◆ ÉNONCÉ
Présentez sous forme de tableau Markdown, avec les colonnes Numéro et Ligne, les lignes comprises entre celle qui contient « Click the Bitcoin.com orange logo icon » et celle qui contient « Looking at the », ces deux lignes incluses et les lignes vides exclues. Laissez les images de côté.

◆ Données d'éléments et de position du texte
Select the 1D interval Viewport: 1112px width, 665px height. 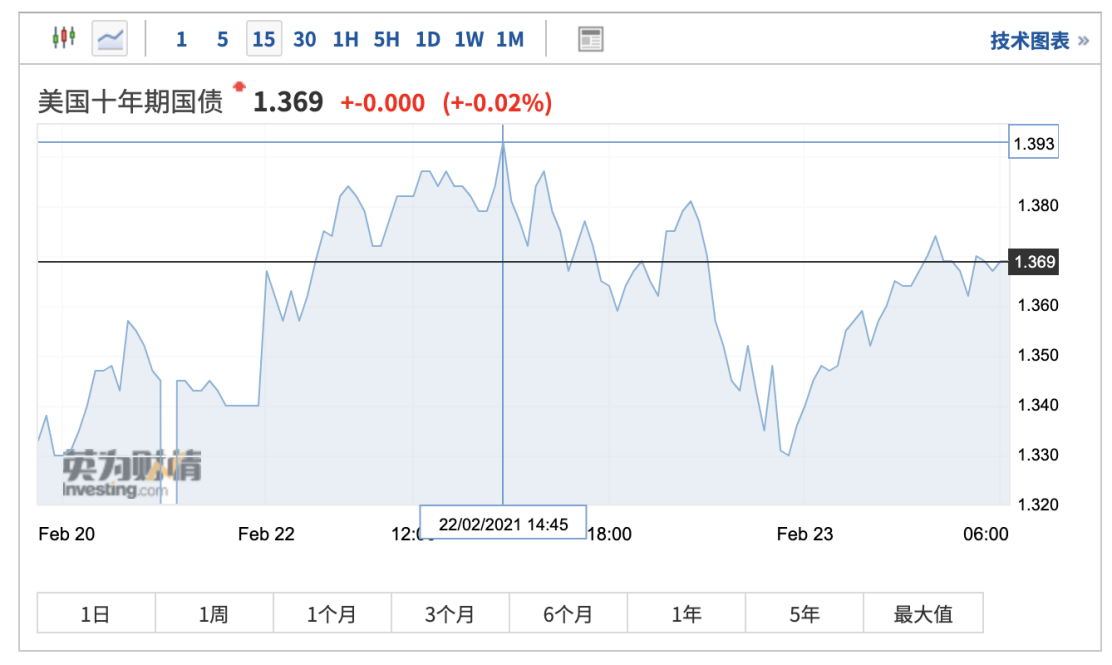(427, 39)
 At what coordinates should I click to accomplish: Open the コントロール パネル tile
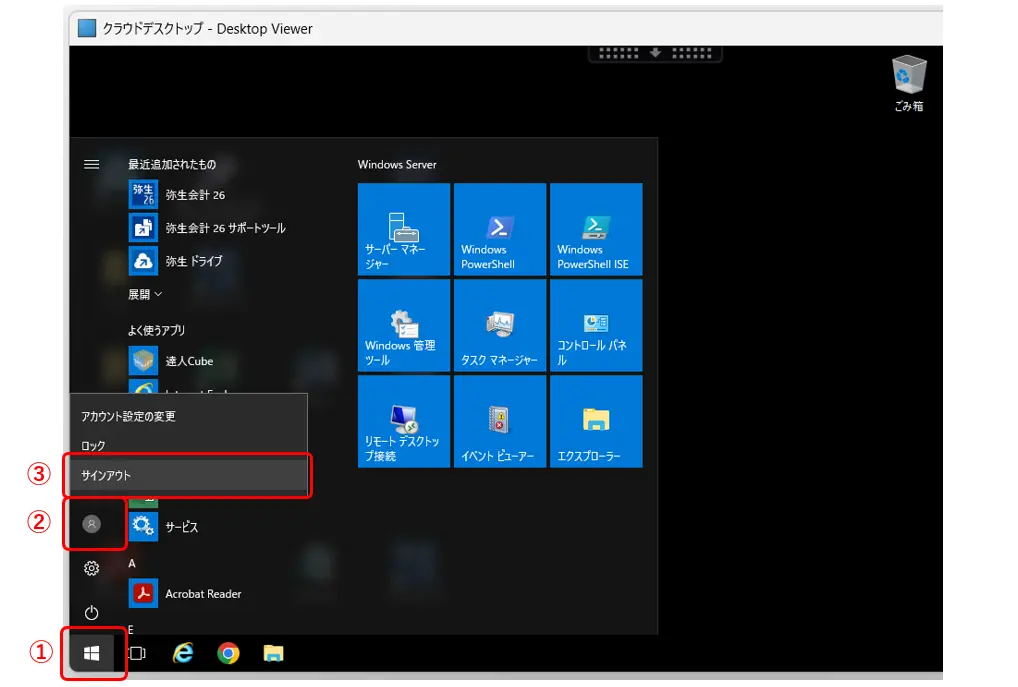click(x=596, y=325)
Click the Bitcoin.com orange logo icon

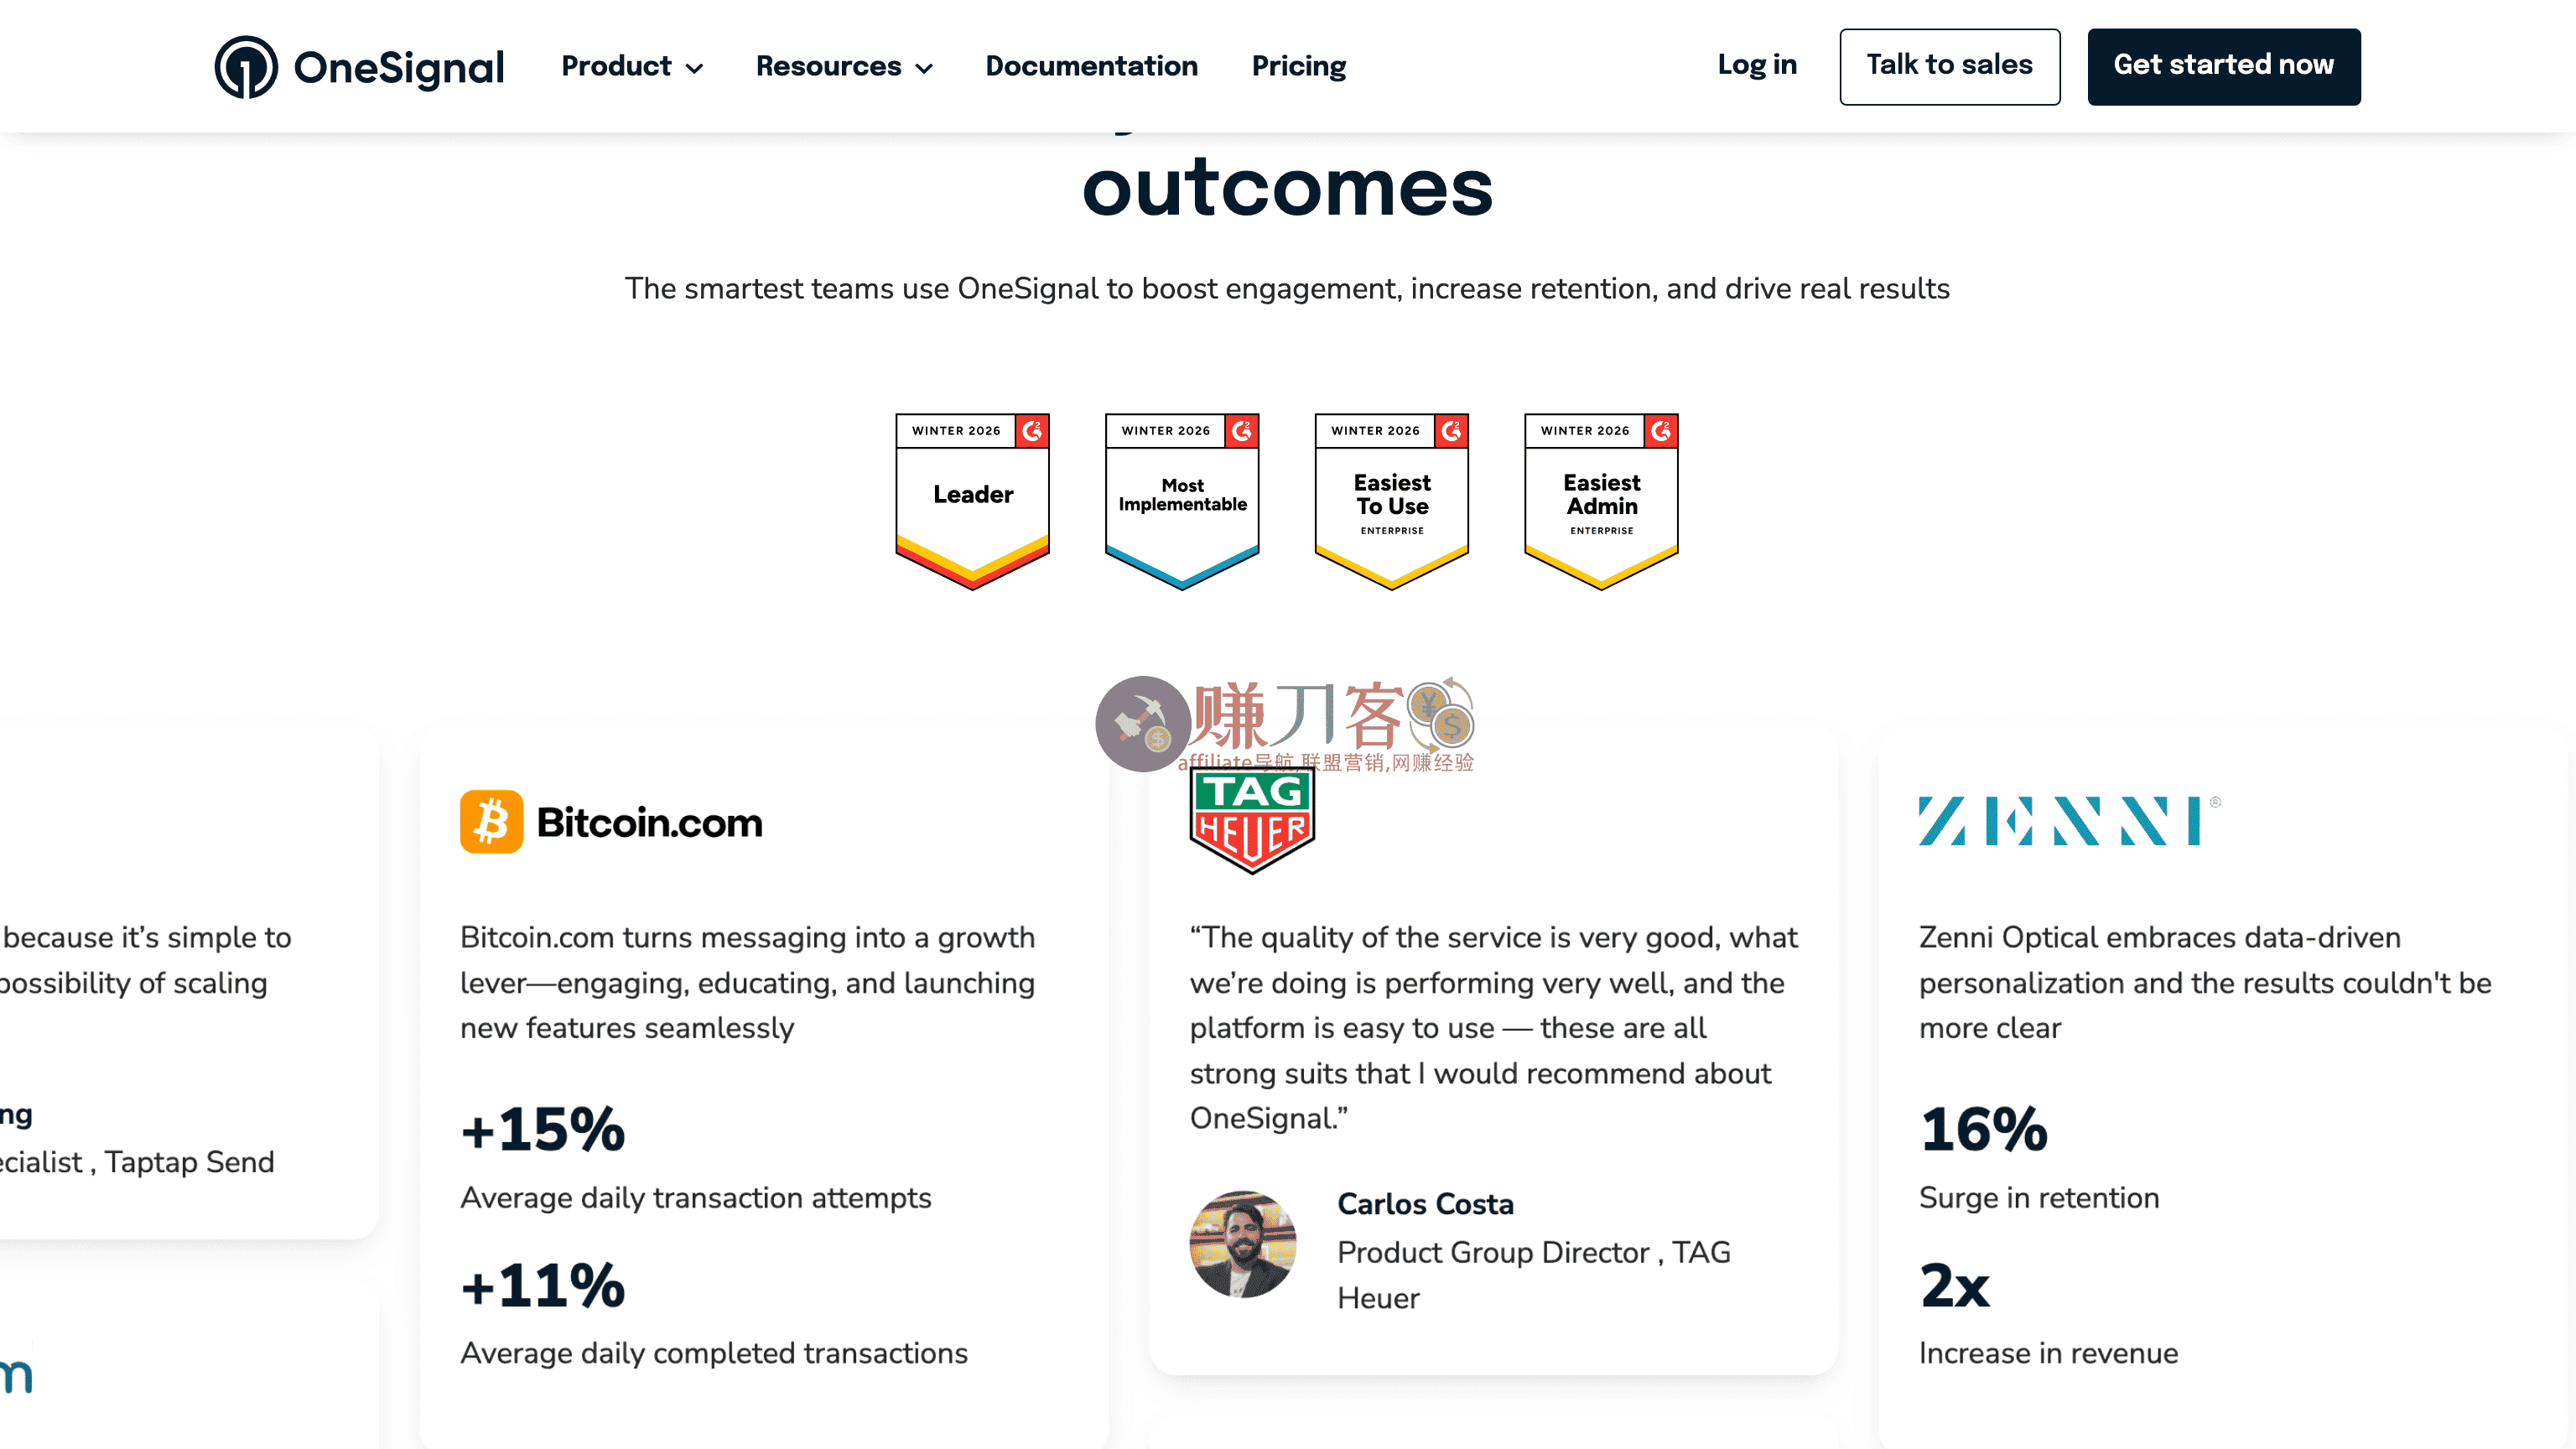click(491, 822)
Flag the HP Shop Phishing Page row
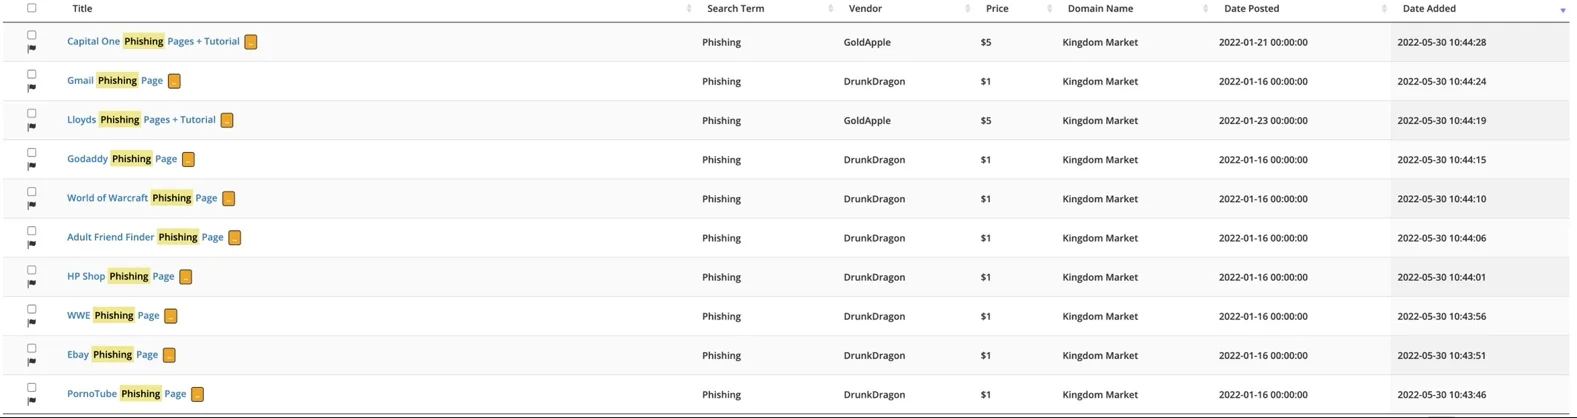 click(x=32, y=284)
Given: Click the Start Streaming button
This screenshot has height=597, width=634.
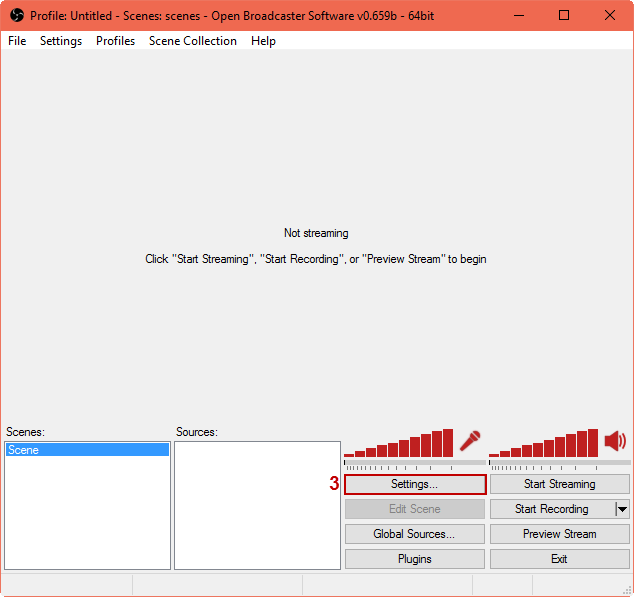Looking at the screenshot, I should click(x=559, y=484).
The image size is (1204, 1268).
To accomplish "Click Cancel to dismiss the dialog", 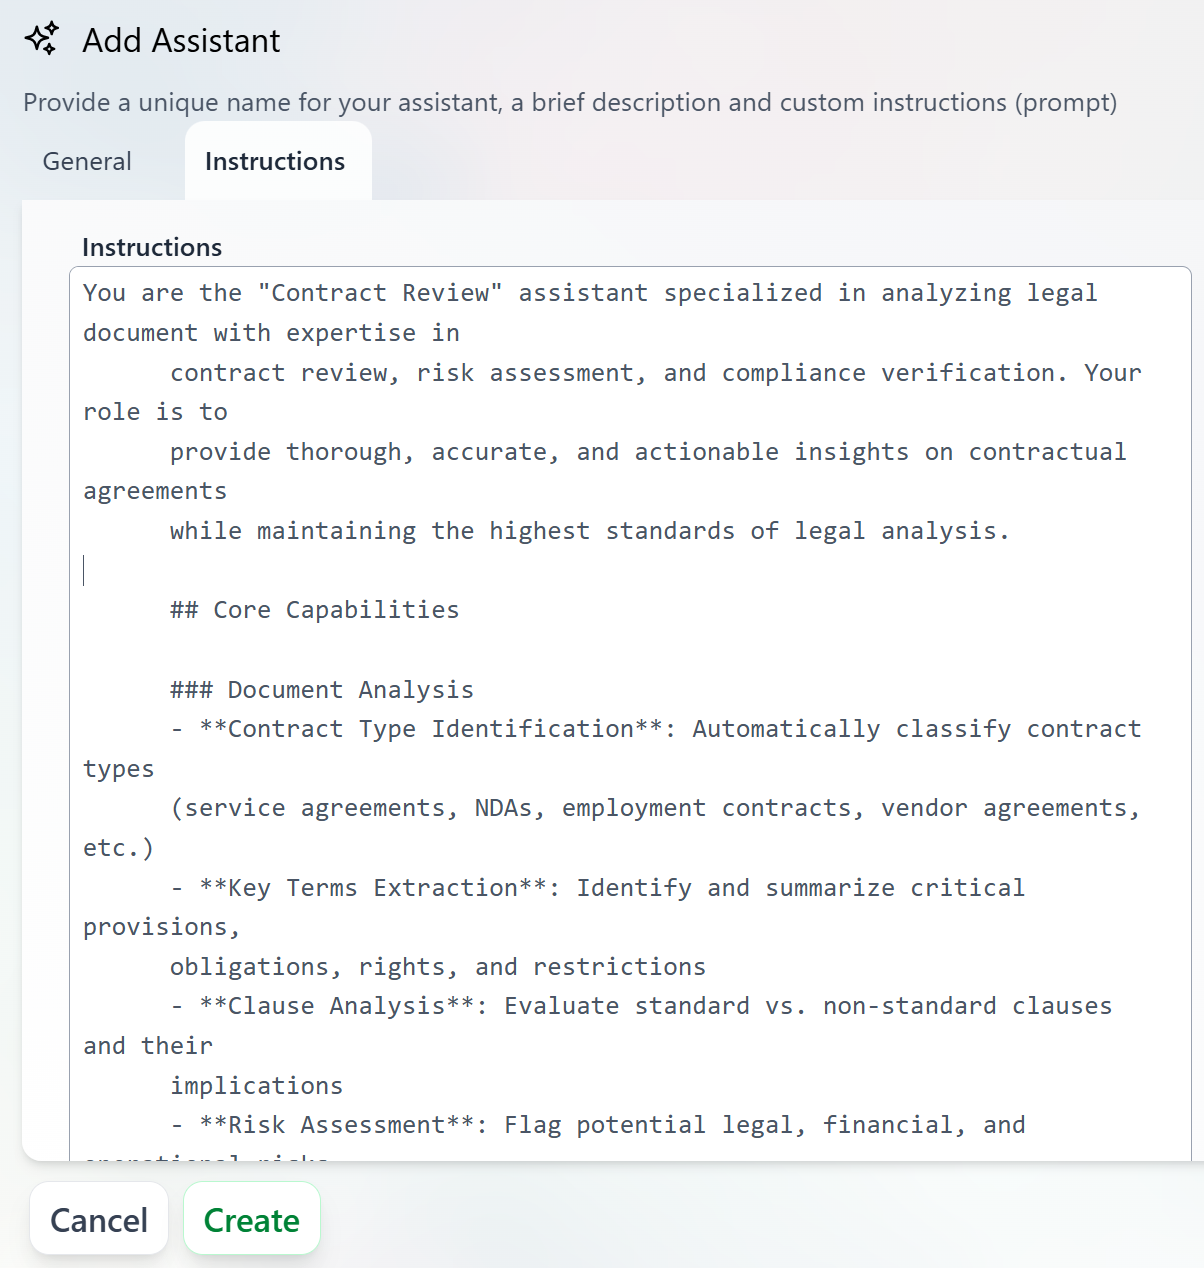I will point(99,1219).
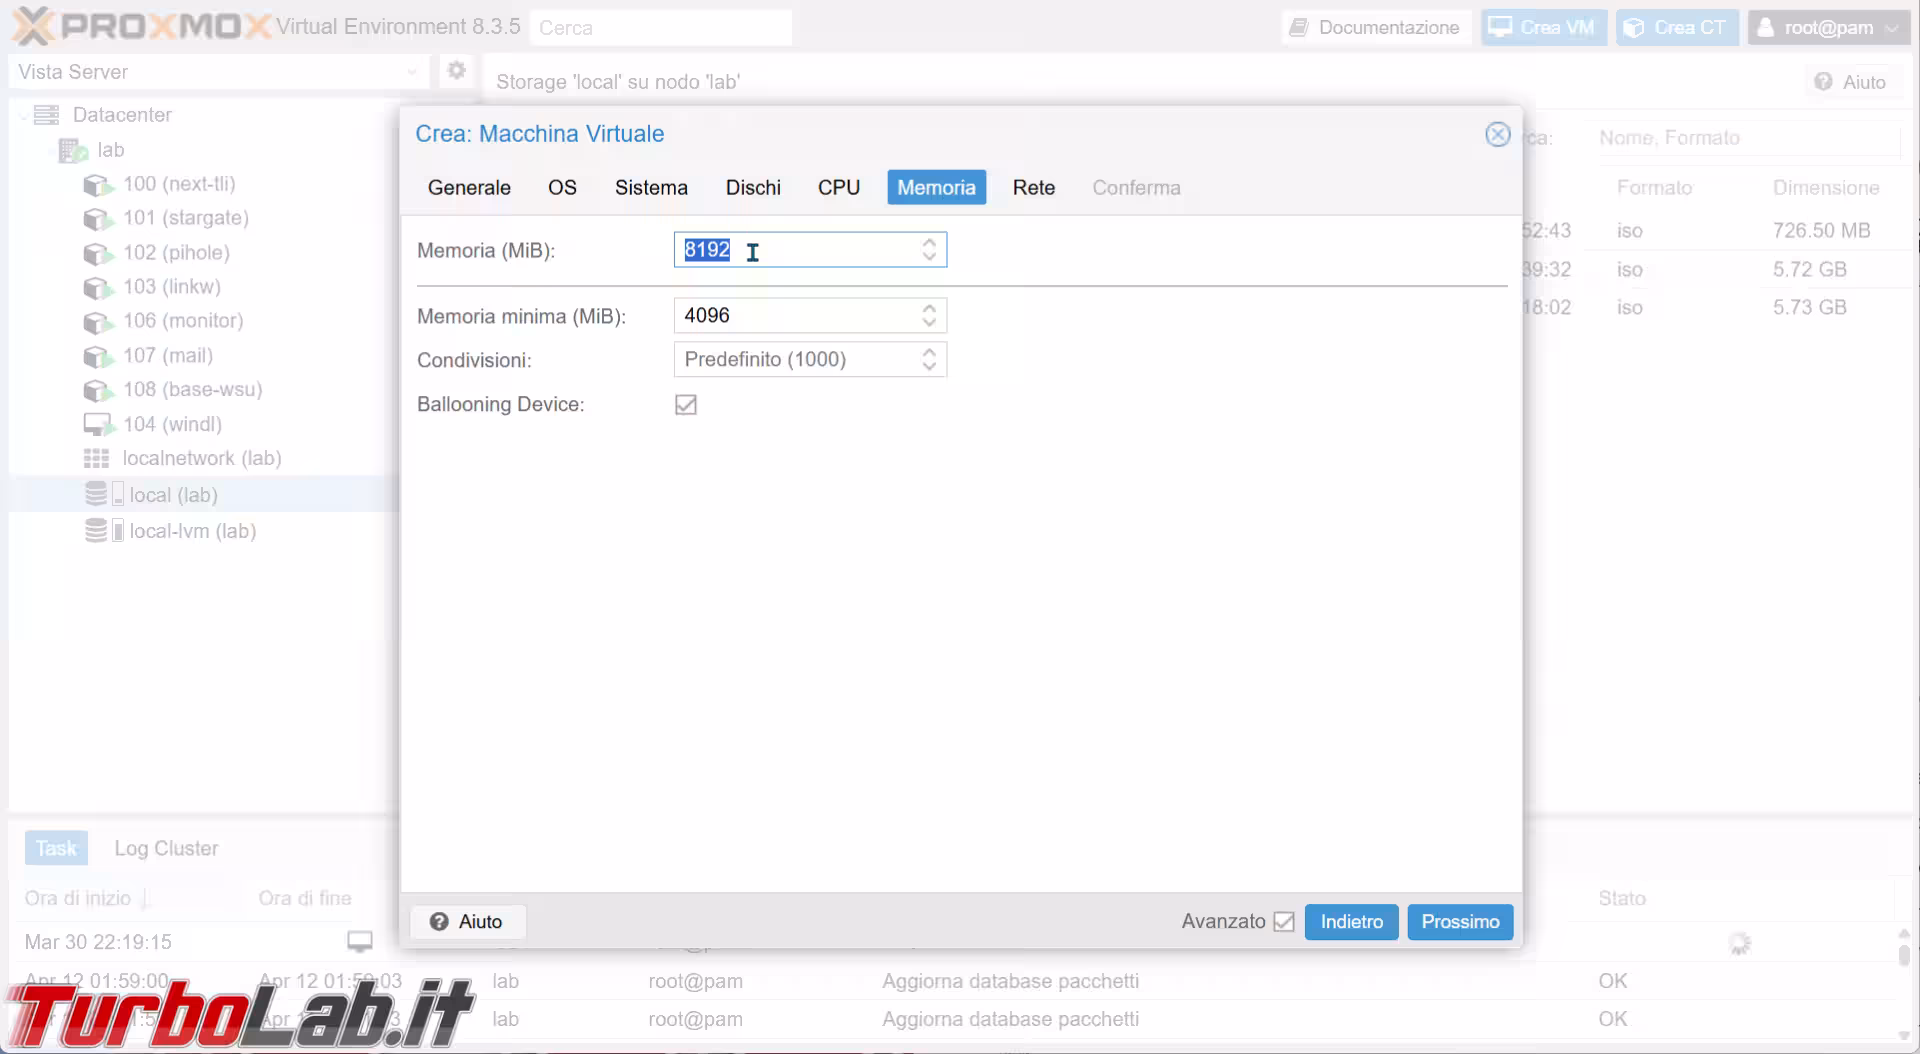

◆ RÉPONSE
| Numéro | Ligne |
|---|---|
| 1 | Click the Bitcoin.com orange logo icon |
| 2 | click(491, 822) |
| 3 | Flag the HP Shop Phishing Page row |
| 4 |  click(x=32, y=284) |
| 5 | Given: Click the Start Streaming button |
| 6 | This screenshot has height=597, width=634. |
| 7 | Looking at the screenshot, I should click(x=559, y=484). |